What the task asks:
Skip the pictures. Retype exactly, and only, the lines between the line holding "You are a computer-use" and the last line below, inclusive.

━━━ Supplied information ━━━

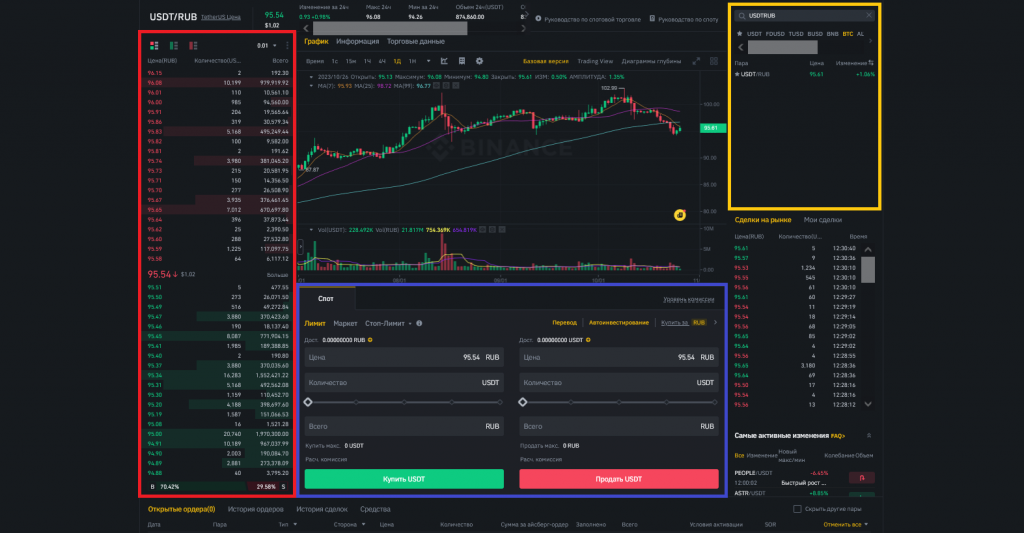
Task: Click the info icon next to Стоп-Лимит
Action: 419,323
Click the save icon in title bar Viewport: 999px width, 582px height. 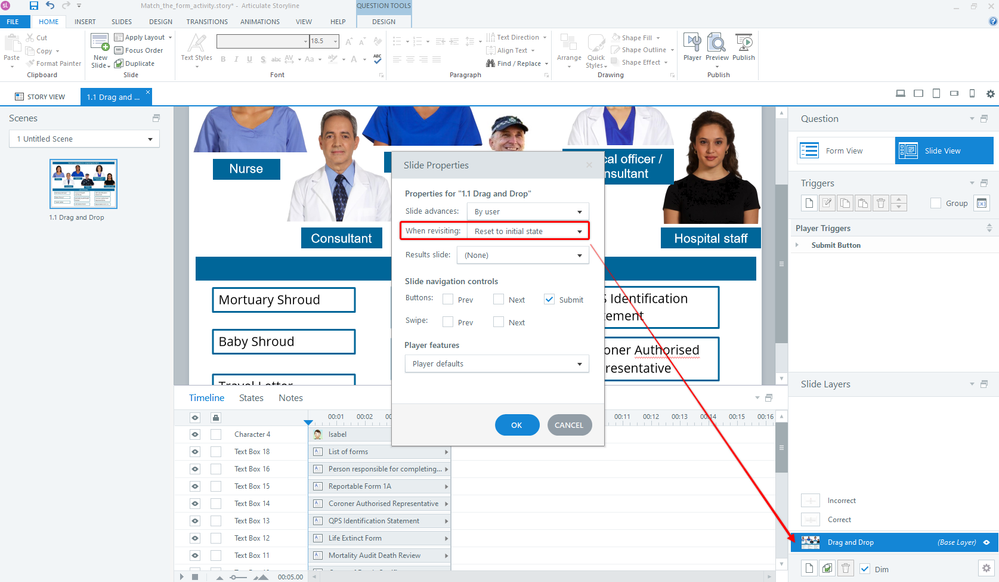coord(34,6)
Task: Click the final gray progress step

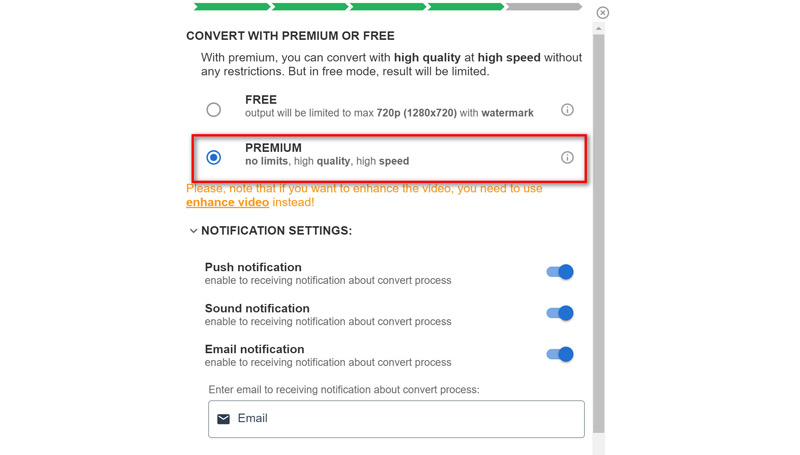Action: coord(544,7)
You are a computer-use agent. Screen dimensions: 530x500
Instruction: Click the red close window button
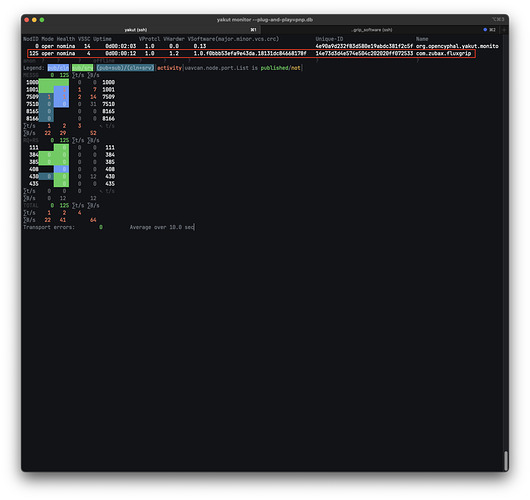(x=27, y=20)
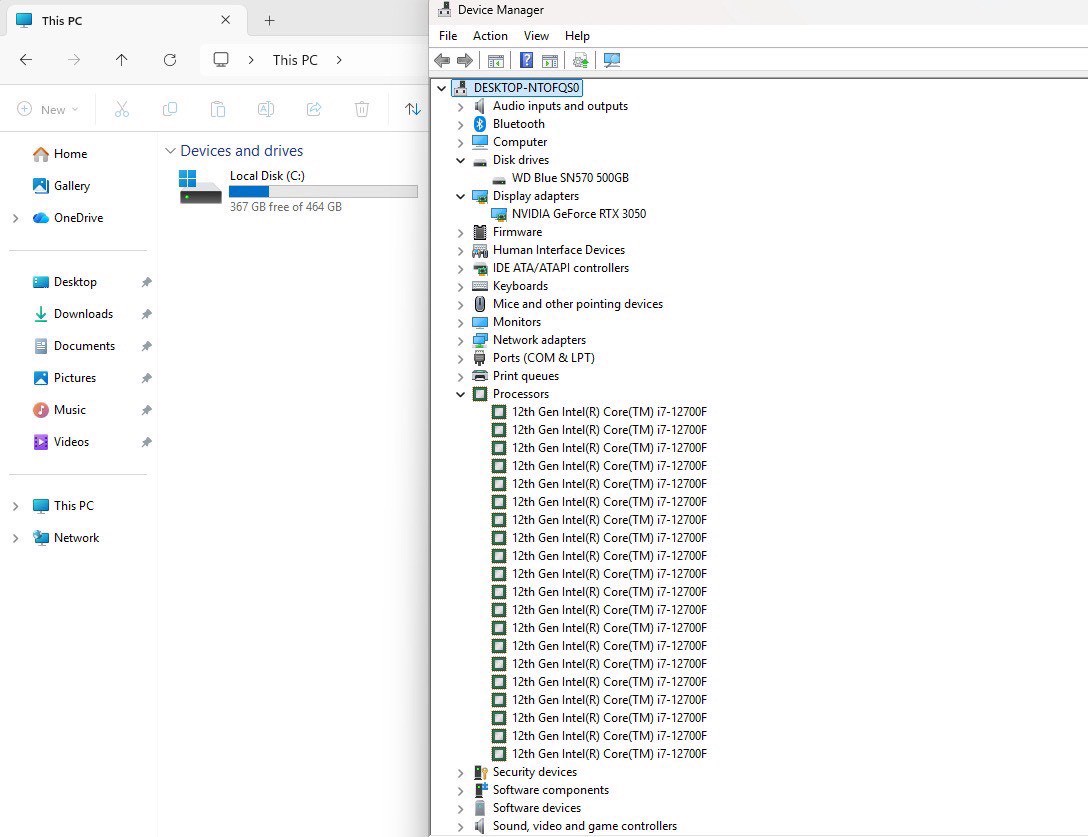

━━━

Exercise response:
You are a computer-use agent. Screen dimensions: 530x500
Instruction: Click the red close window button
(x=27, y=20)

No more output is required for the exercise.